§ Document text:
>> BEGIN
The Andy Warhol Foundation for the Visual Arts announced the 42 recipients of its spring 2018 grants, which total to $3.6 million. The selected organizations, which were chosen from a pool of 224 nonprofits, will receive individual grants ranging from $35,000 to $120,000.

The biannual grants fund exhibitions, publications, and visual arts programming for contemporary art that is experimental and often unrecognized. Many of this year’s recipients have focused on artistic engagement with political and social issues. Seven of the eight grants awarded for retrospectives will focus on work by female artists.

“Many of these organizations are small with budgets well under $1 million, yet they are providing vital professional support to a diverse set of artists while remaining socially engaged in their communities,” Joel Wachs, the Warhol Foundation’s president, said in a statement. “This work is inspiring at a time when many groups in this country feel threatened—women, people of color, the LGBTQ community, to name a few. At the same time, we are honored to support museum exhibitions that will bring the work of important artists, many of whom have not received the national recognition they deserve, to the public.”

The list of 2018 grantees follows in full below.

Spring 2018 Grant Recipients: Program Support

  • Aggregate Space Gallery, Oakland, CA, $90,000 (over 2 years)
  • Alliance of Artists Communities, Providence, RI, $120,000 (over 2 years)
  • Art in General, Brooklyn, NY, $100,000 (over 2 years)
  • Artpace, San Antonio, TX, $100,0000 (over 2 years)
  • Artists in Residence in Everglades, Miami Beach, FL, $80,000 (over 2 years)
  • Artists Space, New York, NY, $100,000 (over 2 years)
  • Borscht Corp. Miami, FL, $50,000
  • BURNAWAY, Atlanta, GA, $35,000 (over 2 years)
  • Chinese Culture Foundation of San Francisco, San Francisco, CA, $100,000 (over 2
    years)
  • Gallery 400 at The University of Illinois, Chicago, IL, $100,000 (over 2 years)
  • Hallwalls Contemporary Arts Center, Buffalo, NY, $100,000 (over 2 years)
>> END
(Element and text position data)
>> BEGIN
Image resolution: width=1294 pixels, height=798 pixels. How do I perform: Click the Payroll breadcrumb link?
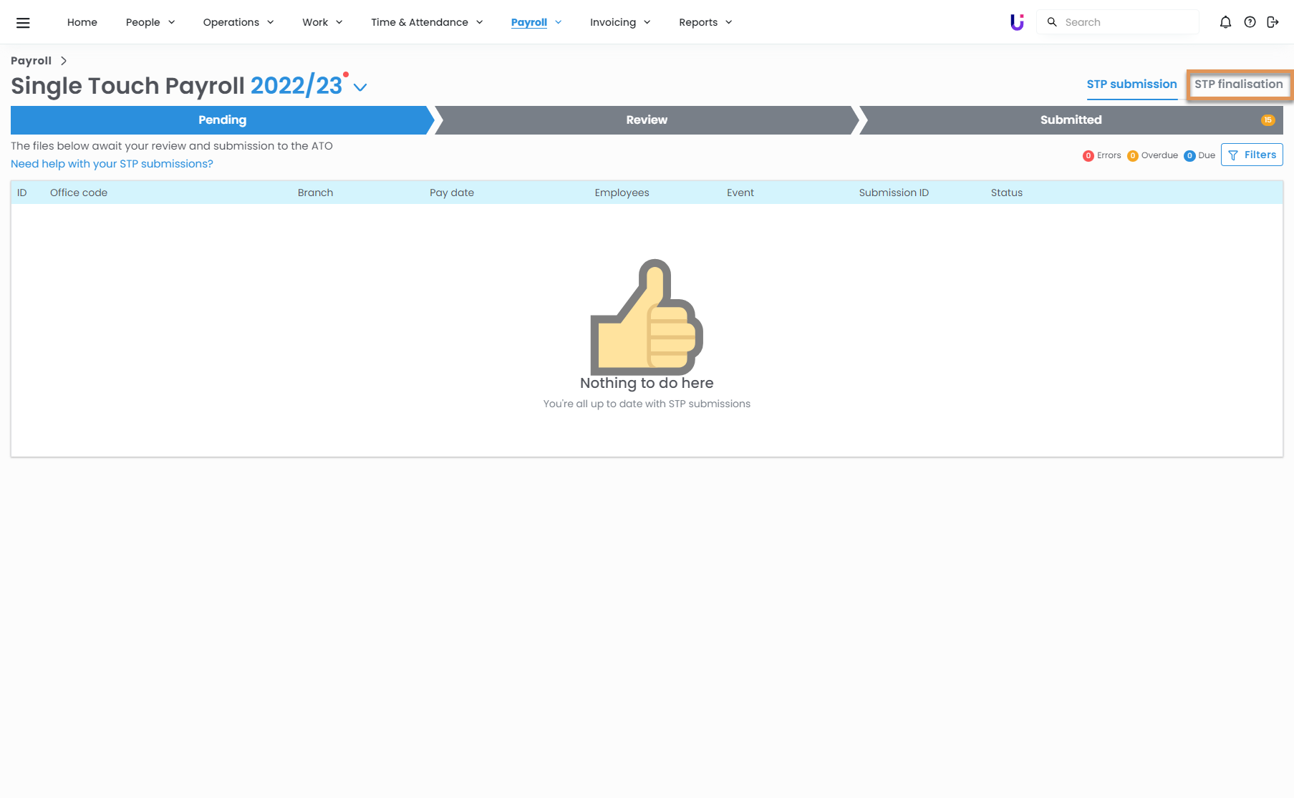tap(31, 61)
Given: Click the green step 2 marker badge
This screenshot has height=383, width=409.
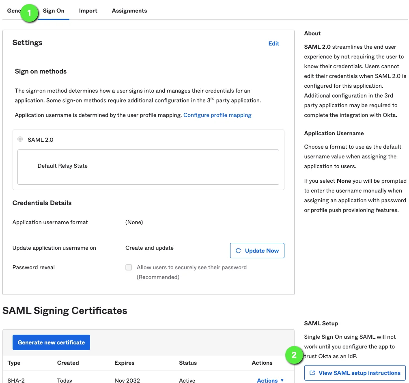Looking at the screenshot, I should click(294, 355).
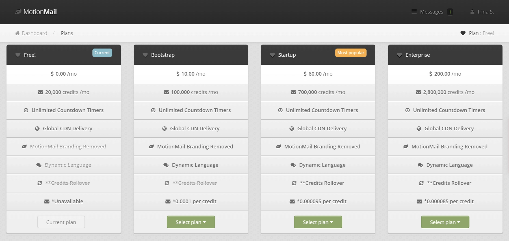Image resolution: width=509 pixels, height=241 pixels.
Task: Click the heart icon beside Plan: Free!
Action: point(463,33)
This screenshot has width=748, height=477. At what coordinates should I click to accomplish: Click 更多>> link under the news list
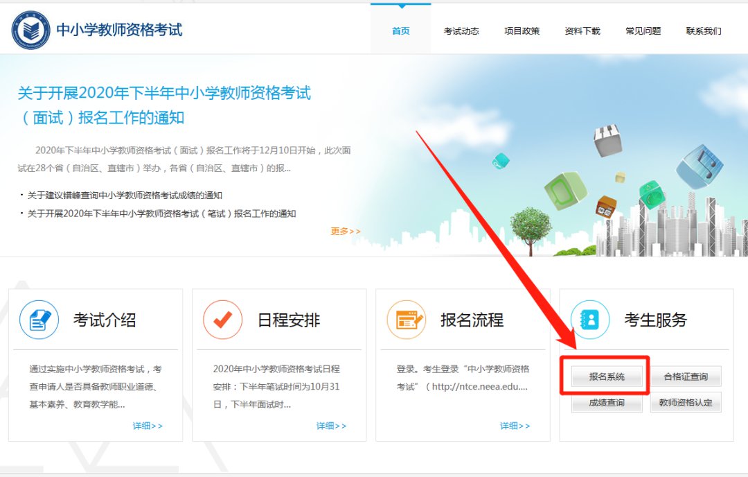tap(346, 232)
>> END
>> BEGIN
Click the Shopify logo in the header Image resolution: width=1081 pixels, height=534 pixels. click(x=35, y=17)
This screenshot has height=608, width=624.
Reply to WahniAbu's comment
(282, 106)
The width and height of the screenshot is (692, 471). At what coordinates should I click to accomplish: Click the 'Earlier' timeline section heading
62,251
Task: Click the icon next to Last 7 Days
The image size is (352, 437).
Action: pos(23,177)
>> END
§ Tasks to perform:
A – In the Warhol Foundation grants text, how many nonprofits were the recipients chosen from?
B – Write what comes next in the Warhol Foundation grants text, picking up after its final line.

§ Responses per task:
A – 224

B –
  • International Studio & Curatorial Program, Brooklyn, NY, $80,000 (over 2 years)
  • Kentucky Museum of Art and Craft, Louisville, KY, $100,000 (over 2 years)
  • List Visual Arts Center, Massachusetts Institute of Technology, Cambridge, MA,
    $100,000 (over 2 years)
  • Los Angeles Contemporary Exhibitions, Los Angeles, CA, $100,000 (over 2 years)
  • Los Angeles Poverty Department, Los Angeles, CA, $80,000 (over 2 years)
  • Maysles Documentary Center, New York, NY, $50,000 (over 2 years)
  • PEN America, New York, NY, $100,000 (over 2 years)
  • Project Row Houses, Houston, TX, $100,000 (over 2 years)
  • RAIR, Philadelphia, PA, $85,000 (over 2 years)
  • Recess, Brooklyn, NY, $100,000 (over 2 years)
  • Slought Foundation, Philadelphia, PA, $80,000 (over 2 years)
  • SPACE Gallery, Portland, ME, $100,000 (over 2 years)
  • Washington Project for the Arts, Washington, DC, $80,000 (over 2 years)
  • Women’s Center for Creative Work, Los Angeles, CA, $60,000 (over 2 years)
  • Women’s Studio Workshop, Rosendale, NY, $100,000 (over 2 years)

Spring 2018 Grant Recipients: Exhibition Support

  • The Contemporary Austin, Austin, TX, “The Sorcerer’s Burden” exhibition, $100,000
  • deCordova Sculpture Park and Museum, Lincoln, MA, “Visionary New England”
    exhibition, $80,000
  • The Heard Museum, Phoenix, AZ, “RE:DEFINE” exhibition, $100,000
  • The Institute of the Arts and Sciences of the UC Santa Cruz Arts Division, for “Newton
    and Helen Mayer Harrison’s A Future Garden for the Central Coast of California”, at the UCSC Arboretum and Botanic Garden, Santa Cruz, CA, $57,000
  • The Institute of Contemporary Art, Boston, MA, “Huma Bhabha” exhibition, $100,000
  • Institute of Contemporary Art, Los Angeles, Los Angeles, CA, “Nayland Blake: Only
    Loved at Night” exhibition, $100,000
  • Museum of the African Diaspora, San Francisco, CA, “Coffee, Rhum, Sugar & Gold: A
    Postcolonial Paradox” exhibition, $50,000
  • Museum of Contemporary Art, Los Angeles, Los Angeles, CA, “Pattern and Decoration”
    exhibition, $100,000
  • Newark Museum, Newark, NJ, “Wendy Red Star: Annúkaxua / A Scratch on the Earth”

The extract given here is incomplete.